Ao mostrar a propriedade para Kate, Luc explica que para se produzir um bom vinho é preciso ter algo de apostador. Num outro momento, ele mostra seu projeto de infância: uma caixa de madeira com diversas garrafinhas de vidro repletas de variadas ervas, frutos, sementes, os cheiros da região e demonstra , numa experiência delicadamente sedutora (com uma luz belíssima) como diversos ingredientes podem alterar não só o sabor como a personalidade de um vinho.
Mais tarde, leva Kate a um vinhedo completamente abandonado, e explica que ali, com aquela pequena videira americana, pretende fazer "um mix" e criar algo novo, naquela terra que passou anos descansando...



A trilha sonora, assinada por James Newton Howard (de O Fugitivo, O Sexto Sentido, Batman Begins e Sinais, entre outras) contempla tantos clássicos da música francesa quanto uma balada italiana e um surpreendente Van Morrinson quando a ficha técnica chega perto do fim. Por sinal, não desligue antes de ouvir Kevin Kline em sua versão para La Mer, de Charles Trenet.

**********

*TAREFA 1*
Liste os filmes que o texto do exercício cita como trabalhos de James Newton Howard.
*TAREFA 2*
Reproduza do texto do exercício, sem alterar nada, o trecho que começa em "Mais tarde, leva" e vai até "passou anos descansando...", incluindo essas palavras.

**********

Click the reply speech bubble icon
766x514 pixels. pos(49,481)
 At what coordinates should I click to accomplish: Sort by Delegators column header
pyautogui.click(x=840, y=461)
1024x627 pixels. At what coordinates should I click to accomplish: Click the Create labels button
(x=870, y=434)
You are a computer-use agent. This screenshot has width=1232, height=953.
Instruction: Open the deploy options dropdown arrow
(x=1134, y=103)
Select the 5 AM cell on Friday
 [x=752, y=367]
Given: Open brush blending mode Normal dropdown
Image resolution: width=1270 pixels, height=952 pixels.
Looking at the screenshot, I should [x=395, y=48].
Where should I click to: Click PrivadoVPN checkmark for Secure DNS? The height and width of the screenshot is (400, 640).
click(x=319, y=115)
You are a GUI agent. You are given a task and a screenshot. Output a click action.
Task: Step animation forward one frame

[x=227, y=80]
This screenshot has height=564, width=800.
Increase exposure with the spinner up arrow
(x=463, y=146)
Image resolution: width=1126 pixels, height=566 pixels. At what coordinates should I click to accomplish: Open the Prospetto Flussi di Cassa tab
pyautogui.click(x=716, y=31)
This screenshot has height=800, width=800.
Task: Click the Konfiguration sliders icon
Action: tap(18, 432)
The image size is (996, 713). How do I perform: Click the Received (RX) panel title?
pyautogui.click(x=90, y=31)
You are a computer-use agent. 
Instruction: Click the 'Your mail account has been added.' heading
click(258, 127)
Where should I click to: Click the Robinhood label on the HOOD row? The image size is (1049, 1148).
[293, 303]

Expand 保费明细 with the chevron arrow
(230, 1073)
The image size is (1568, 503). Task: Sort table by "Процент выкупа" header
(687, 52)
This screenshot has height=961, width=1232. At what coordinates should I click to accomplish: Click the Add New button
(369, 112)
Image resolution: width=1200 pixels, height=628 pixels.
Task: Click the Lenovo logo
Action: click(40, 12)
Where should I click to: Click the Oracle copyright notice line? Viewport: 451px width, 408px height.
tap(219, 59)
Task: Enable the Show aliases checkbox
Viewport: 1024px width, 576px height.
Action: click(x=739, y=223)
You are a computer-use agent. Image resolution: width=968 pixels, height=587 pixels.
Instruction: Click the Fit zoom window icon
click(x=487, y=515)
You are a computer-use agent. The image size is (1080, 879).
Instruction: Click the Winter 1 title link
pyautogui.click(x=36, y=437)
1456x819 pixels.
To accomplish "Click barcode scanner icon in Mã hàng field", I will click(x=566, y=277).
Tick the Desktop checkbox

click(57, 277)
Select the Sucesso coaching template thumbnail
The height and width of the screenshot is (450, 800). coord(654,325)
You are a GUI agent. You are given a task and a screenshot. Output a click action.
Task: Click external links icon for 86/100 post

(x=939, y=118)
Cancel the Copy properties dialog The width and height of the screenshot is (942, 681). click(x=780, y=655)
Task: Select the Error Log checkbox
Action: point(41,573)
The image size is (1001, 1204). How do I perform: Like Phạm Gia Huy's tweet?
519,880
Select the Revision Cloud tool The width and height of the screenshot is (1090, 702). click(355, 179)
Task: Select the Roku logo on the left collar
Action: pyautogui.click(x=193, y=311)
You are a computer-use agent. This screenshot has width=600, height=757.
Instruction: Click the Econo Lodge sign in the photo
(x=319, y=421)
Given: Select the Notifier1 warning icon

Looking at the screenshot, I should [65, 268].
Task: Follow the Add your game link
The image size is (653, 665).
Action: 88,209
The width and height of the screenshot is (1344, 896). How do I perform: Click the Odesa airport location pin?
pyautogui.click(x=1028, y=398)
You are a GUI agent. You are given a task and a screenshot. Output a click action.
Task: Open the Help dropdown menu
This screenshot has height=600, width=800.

**********

*SUA RESPOSTA 1*
O Fugitivo, O Sexto Sentido, Batman Begins, Sinais

*SUA RESPOSTA 2*
Mais tarde, leva Kate a um vinhedo completamente abandonado, e explica que ali, com aquela pequena videira americana, pretende fazer "um mix" e criar algo novo, naquela terra que passou anos descansando...